▶ **Textauszug**:
Zweifel bei Enriques Bestellung zum neuen Cheftrainer
Während die Barcelona-Fans Luis Enrique mit Sprechchören empfingen und das Präsidium dem neuen Coach jeden Wunsch von den Lippen ablas, war René Maric mit seiner Analyse auf abseits.at von Beginn an skeptisch. Ein kleiner Auszug:
Allerdings scheint es auch bei Celta Vigo einzelne Probleme in taktischer Hinsicht zu geben, welche bereits bei der Roma erkennbar waren. Der klare Ballbesitzfokus und das gute Pressing sind zwar löblich und auch effektiv, doch gruppentaktisch sind die Abläufe nach wie vor eher orthodox und gleichzeitig etwas instabil. Das Gegenpressing nach Ballverlust ist nur mäßig ausgeprägt und durch das sehr raumgreifende Offensivspiel auch bei gleichbleibenden strategischen Strukturen kaum auszubessern, da die lokalen Kompaktheiten in Ballnähe zu oft abgehen. Und obwohl das Pressing bei gegnerischem Aufbauspiel gut ist, so fehlt es auch hier am passenden leitenden Element und es ist ansatzweise zu breitflächig ausgelegt.

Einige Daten
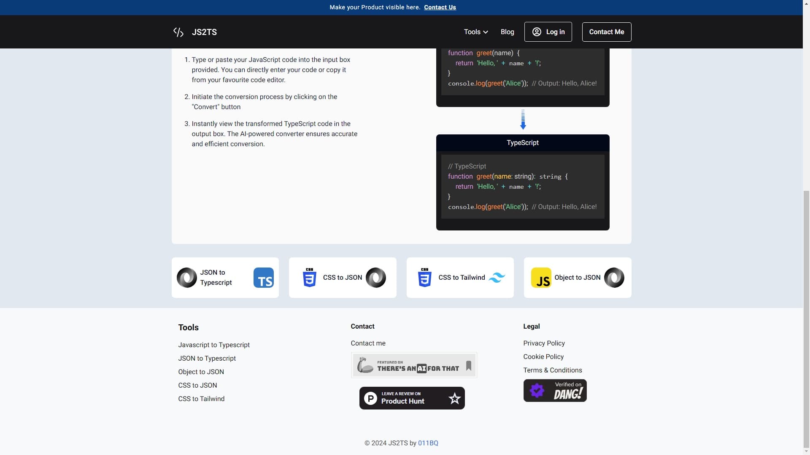Click the JSON gear icon on Object to JSON card
This screenshot has height=455, width=810.
614,277
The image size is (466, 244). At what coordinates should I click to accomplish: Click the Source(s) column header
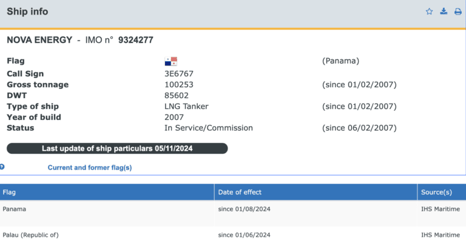436,192
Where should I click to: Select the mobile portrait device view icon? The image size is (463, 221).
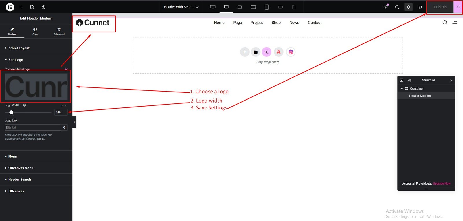294,7
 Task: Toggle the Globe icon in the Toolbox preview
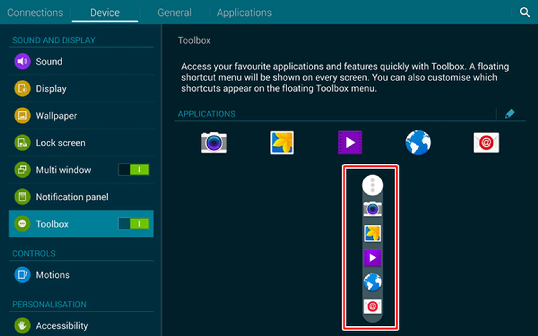(x=372, y=282)
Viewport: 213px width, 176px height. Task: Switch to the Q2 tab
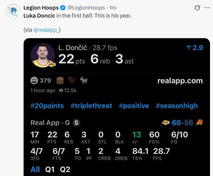(65, 169)
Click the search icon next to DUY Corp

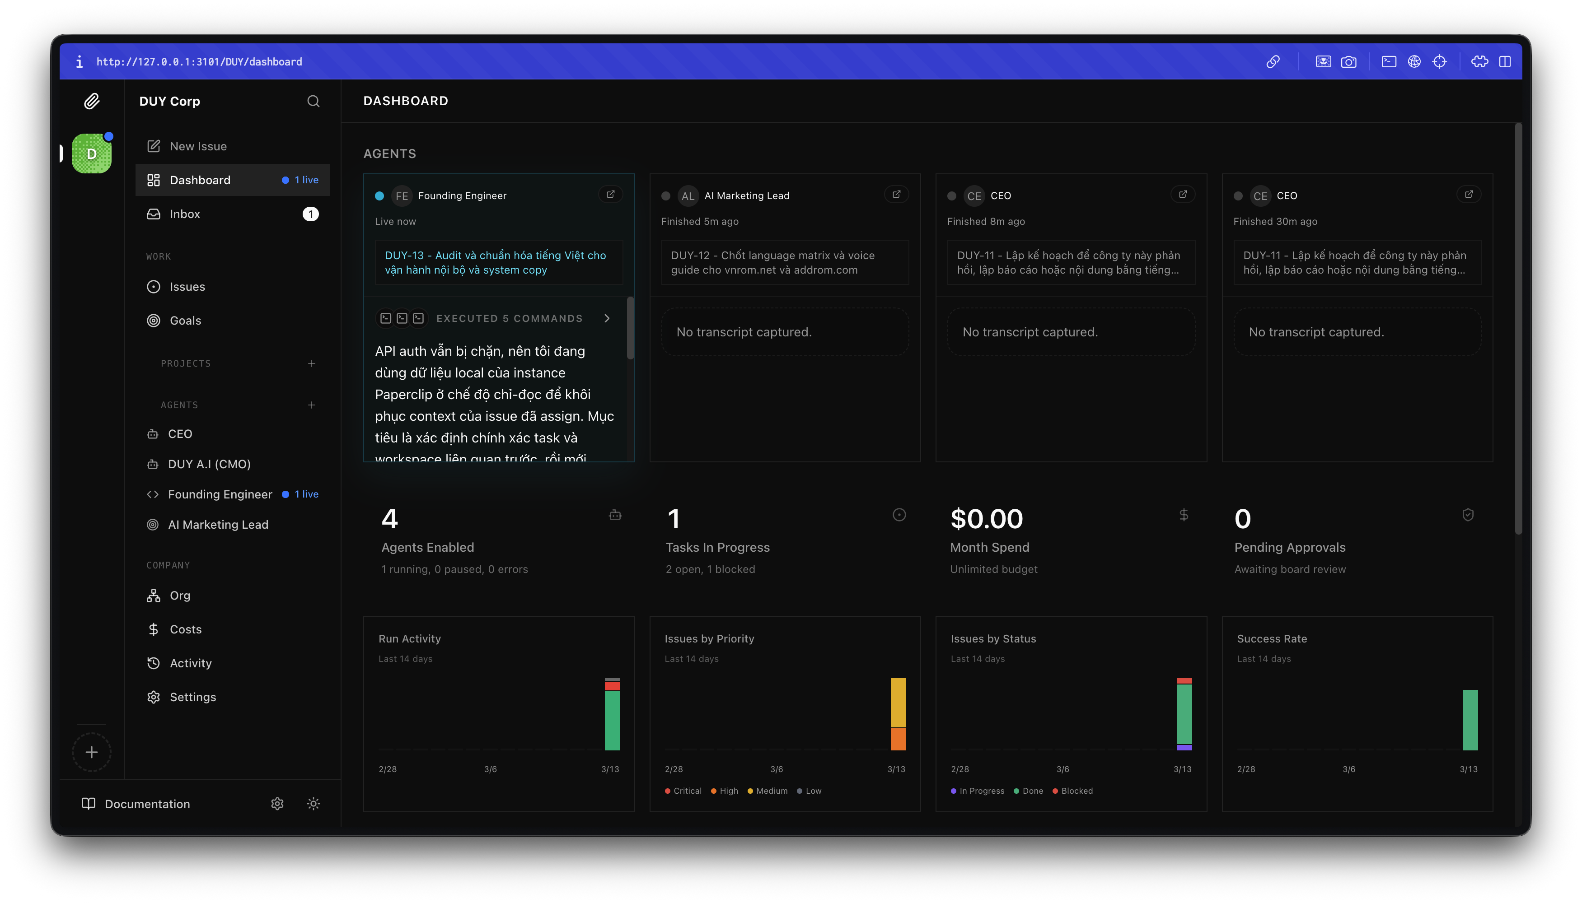click(x=313, y=101)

▶ **Aufgabenstellung**:
Fasse den Textauszug in genau zwei Sätzen zusammen.

▶ **Endergebnis**:
Während Fans und Präsidium Luis Enrique als neuen Coach begeistert empfingen, war René Maric in seiner Analyse auf abseits.at von Beginn an skeptisch. Er sieht bei Celta Vigo taktische Probleme, die schon bei der Roma erkennbar waren: Trotz Ballbesitzfokus und gutem Pressing seien die gruppentaktischen Abläufe orthodox und instabil, das Gegenpressing sei nur mäßig ausgeprägt, und dem Pressing fehle ein leitendes Element, zudem sei es zu breitflächig angelegt.